Just the facts. From the experts.

The benefits of healthy eating are hard to deny, especially when the rules have largely remained unchanged for decades and they are being reinforced by the medical and dietetic communities. One way to get on the healthy bandwagon is to eat a variety of fruits and vegetables.

All fruits and vegetables are good, regardless of whether the label reads organic or not. But don’t let fear of pesticide or fungicide residues keep you from enjoying the bounty of the season from gardens or your local farmers market. Both organic and conventional farmers use pesticides. In organic farming, only natural pesticides are allowed, whereas in conventional farming, synthetic varieties are used. Stated correctly in this article from Scientific American, “What makes organic farming different, then? It’s not the use of pesticides, it’s the origin of the pesticides used.” 

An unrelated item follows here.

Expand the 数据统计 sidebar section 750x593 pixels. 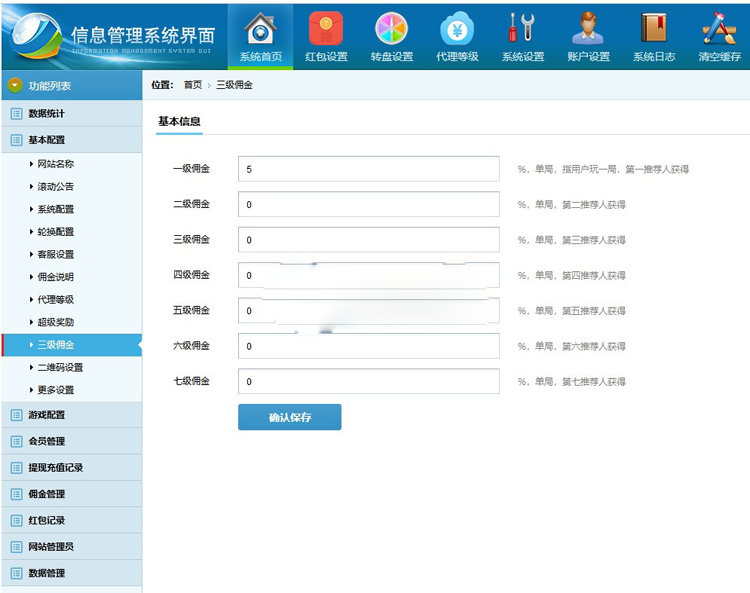[46, 114]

The key components of consumer risk from pesticides comes down to three things:

  1. Toxicity (the degree to which a substance can damage an organism) of the pesticides
  2. Level of pesticide in the food(s)
  3. Amount of the food that is consumed

Dr. Carl Winter, Best Food Facts expert and toxicologist, may have summed it up best by saying, “The important thing consumers should recognize is they need to eat a diet with lots of fruits and vegetables, whether they’re organic or conventional. That’s the best thing they can do for their health.”